● **Work required**
Change "dropdown" to "menu" in everything from the line containing "This screenshot has width=348, height=279." down to the line containing "This screenshot has height=593, width=671.", and give back only those lines, otherwise unchanged.

— START Input material —

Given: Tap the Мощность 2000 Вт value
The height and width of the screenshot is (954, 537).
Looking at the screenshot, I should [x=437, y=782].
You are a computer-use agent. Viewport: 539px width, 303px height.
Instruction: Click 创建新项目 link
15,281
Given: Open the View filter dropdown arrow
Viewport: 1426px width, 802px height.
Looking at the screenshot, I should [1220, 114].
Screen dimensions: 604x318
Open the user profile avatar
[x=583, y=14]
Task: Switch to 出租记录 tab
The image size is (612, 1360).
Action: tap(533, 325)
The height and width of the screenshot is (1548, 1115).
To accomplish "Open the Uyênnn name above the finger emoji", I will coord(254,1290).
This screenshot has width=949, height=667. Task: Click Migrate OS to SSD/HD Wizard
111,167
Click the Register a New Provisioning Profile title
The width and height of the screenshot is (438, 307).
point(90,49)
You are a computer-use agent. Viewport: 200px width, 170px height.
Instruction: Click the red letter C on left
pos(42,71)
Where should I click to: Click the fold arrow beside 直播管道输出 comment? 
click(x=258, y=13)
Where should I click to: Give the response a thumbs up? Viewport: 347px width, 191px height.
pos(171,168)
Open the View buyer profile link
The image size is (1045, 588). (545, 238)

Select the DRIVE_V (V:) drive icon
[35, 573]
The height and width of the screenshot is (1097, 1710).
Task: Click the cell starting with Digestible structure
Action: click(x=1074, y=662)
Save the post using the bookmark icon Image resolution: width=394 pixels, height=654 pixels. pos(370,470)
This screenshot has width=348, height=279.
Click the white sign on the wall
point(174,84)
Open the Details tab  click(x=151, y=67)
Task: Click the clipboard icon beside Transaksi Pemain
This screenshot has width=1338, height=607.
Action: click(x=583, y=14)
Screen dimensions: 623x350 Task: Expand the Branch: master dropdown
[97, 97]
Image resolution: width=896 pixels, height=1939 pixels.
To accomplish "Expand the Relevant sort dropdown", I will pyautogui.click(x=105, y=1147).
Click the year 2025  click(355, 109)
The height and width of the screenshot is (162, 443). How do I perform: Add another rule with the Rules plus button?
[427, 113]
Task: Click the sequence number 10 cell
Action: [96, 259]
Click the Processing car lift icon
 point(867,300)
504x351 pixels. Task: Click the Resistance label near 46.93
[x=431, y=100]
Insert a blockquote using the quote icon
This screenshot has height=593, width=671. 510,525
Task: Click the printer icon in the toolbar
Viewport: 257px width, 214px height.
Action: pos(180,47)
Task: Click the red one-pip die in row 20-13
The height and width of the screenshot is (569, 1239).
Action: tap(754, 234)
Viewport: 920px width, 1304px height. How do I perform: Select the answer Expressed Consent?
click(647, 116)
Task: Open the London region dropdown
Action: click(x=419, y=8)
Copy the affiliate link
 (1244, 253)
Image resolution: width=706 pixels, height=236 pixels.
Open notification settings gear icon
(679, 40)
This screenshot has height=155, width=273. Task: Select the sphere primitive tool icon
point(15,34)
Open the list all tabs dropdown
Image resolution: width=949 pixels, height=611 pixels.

— END Input material —

● **Task solution**
This screenshot has width=348, height=279.
Click the white sign on the wall
point(174,84)
Open the Details tab  click(x=151, y=67)
Task: Click the clipboard icon beside Transaksi Pemain
This screenshot has width=1338, height=607.
Action: click(x=583, y=14)
Screen dimensions: 623x350 Task: Expand the Branch: master menu
[97, 97]
Image resolution: width=896 pixels, height=1939 pixels.
To accomplish "Expand the Relevant sort menu", I will pyautogui.click(x=105, y=1147).
Click the year 2025  click(355, 109)
The height and width of the screenshot is (162, 443). How do I perform: Add another rule with the Rules plus button?
[427, 113]
Task: Click the sequence number 10 cell
Action: [96, 259]
Click the Processing car lift icon
 point(867,300)
504x351 pixels. Task: Click the Resistance label near 46.93
[x=431, y=100]
Insert a blockquote using the quote icon
This screenshot has height=593, width=671. 510,525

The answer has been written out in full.